Y entonces corra al Hospital de Niños, a la hora que fuera, con vos alzado, envuelto en alo caliente para nebulizarte. Y esperar en una banca de madera que hubiera alguna nebulizadora libre y pedirte que por favor no te quitaras la máscara. Y vos, agotado de la falta de sueño y del esfuerzo no hacías ni siquiera el intento de nada y a veces te quedabas dormido sentadito en la silla en la que te nebulizaban.
Varias veces te dejaron internado, por días completos porque la crisis no amainaba. Ella iba a trabajar 4 horas y volvía para sentarse a la par tuya hasta que te dieran la salida. No sé si te acordás el día que murió otro de los chiquitos del salón, asfixiado por el asma. Vos viste lo que pasó y preguntaste si te podía pasar lo mismo y del susto, te volvió la crisis.
Sí, del susto. Porque lo tuyo no era físico. Te vieron todos los médicos que podían pagar un salario de empleado de gobierno. Y cuando eso falló, con vos probaron de todo, hasta brujerías y sin contar el jarabe de zorrillo. Pero no era cosa de clima, ni de fríos, polvos, alfombras o alergias. Lo tuyo diría algún psiquiatra que era psicosomático.
Porque cuando empezaban los gritos entre ella y tu papá, que es mi padrastro, aunque vos seas mi hermano, yo me encerraba y me negaba a ser testigo. Vos, en cambio – y lo sé porque me consta- te quedabas paradito en una puerta, medio escondido en la sombra y veías todo aquello. Y cuando empezaban las amenazas o ella lloraba fuerte, yo llamaba a Mimí. Vos, en cambio, empezabas con asma: te ahogabas.

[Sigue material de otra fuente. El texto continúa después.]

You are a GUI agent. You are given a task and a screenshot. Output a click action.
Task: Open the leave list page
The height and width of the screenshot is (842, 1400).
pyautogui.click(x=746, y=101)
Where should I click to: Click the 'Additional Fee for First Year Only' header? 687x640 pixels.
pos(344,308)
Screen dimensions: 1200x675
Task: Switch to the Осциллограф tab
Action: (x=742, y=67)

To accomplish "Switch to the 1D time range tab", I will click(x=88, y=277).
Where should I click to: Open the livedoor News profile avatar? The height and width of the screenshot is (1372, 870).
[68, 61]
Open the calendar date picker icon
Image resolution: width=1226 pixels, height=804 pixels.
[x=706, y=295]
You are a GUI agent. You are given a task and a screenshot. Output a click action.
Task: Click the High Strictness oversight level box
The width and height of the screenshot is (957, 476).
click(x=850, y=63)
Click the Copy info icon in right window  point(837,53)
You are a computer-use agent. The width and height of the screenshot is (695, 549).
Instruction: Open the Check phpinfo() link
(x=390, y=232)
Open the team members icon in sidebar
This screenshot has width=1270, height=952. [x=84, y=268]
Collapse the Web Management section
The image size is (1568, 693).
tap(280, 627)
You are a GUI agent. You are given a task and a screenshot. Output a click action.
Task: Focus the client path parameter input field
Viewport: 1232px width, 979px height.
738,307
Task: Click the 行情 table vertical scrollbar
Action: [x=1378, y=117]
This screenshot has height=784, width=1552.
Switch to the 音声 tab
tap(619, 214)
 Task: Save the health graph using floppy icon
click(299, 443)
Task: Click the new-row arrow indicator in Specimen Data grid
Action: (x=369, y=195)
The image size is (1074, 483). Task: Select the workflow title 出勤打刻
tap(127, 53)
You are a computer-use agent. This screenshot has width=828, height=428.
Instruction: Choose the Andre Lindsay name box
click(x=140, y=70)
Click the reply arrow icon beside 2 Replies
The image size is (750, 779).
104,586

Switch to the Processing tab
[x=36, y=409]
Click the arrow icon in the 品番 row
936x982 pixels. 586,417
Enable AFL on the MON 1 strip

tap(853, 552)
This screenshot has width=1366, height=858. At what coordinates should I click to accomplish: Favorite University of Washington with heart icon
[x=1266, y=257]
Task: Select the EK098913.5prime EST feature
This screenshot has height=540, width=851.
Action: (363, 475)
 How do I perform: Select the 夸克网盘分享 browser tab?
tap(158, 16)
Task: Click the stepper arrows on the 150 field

Así fue para cada Navidad, para cada cumpleaños, para tu propia primera comunión: en la foto, vestidito de traje entero con una corbata que te quedaba grande, la velita encendida lo que ilumina es tu carita del color de la cera y las ojeras moradas.
A veces yo iba con vos al Hospital porque no había con quien dejarte. Me quedaba por horas afuera de emergencias porque no me dejaban pasar. Y me sentí muchas veces culpable por estar sana. Por tener a Mimí, por poder irme a otra casa cuando la tuya y la mía se incendiaba.
Y cuando finalmente te daban la salida, usualmente a media mañana, en la esquina del Hospital vendían juguetitos de batería, carritos sin marca, muñecos de inflar, copias plásticas de super héroes, baratijas de negocios de la calle.
Y si te compraban uno, a pesar de las noches sin dormir, del efecto de las medicinas, de la manita maltratada por la vía del suero, del dolor de las inyecciones, vos lograbas sonreír. Y pasabas el día dormido abrazado a la baratija que te iba a entretener todas esas tardes encerrado en la casa, sentado en la cama, viendo a los otros jugar desde la ventana porque a vos había que evitarte el riesgo de recaer.
Ahora yo voy al Hospital a cosas de mi trabajo. Y cada vez que salgo, paso por la misma esquina de los juguetes baratos. Ahora vos sos el papá del machillo que es verte a vos a esos mismos años. Y yo, yo siento una necesidad enorme de comprarle cualquier juguete porque en mi memoria estoy convencida que son casi mágicos.
El machillo en cuestión, que es un clon de su papá, que es, a su vez, mi hermano.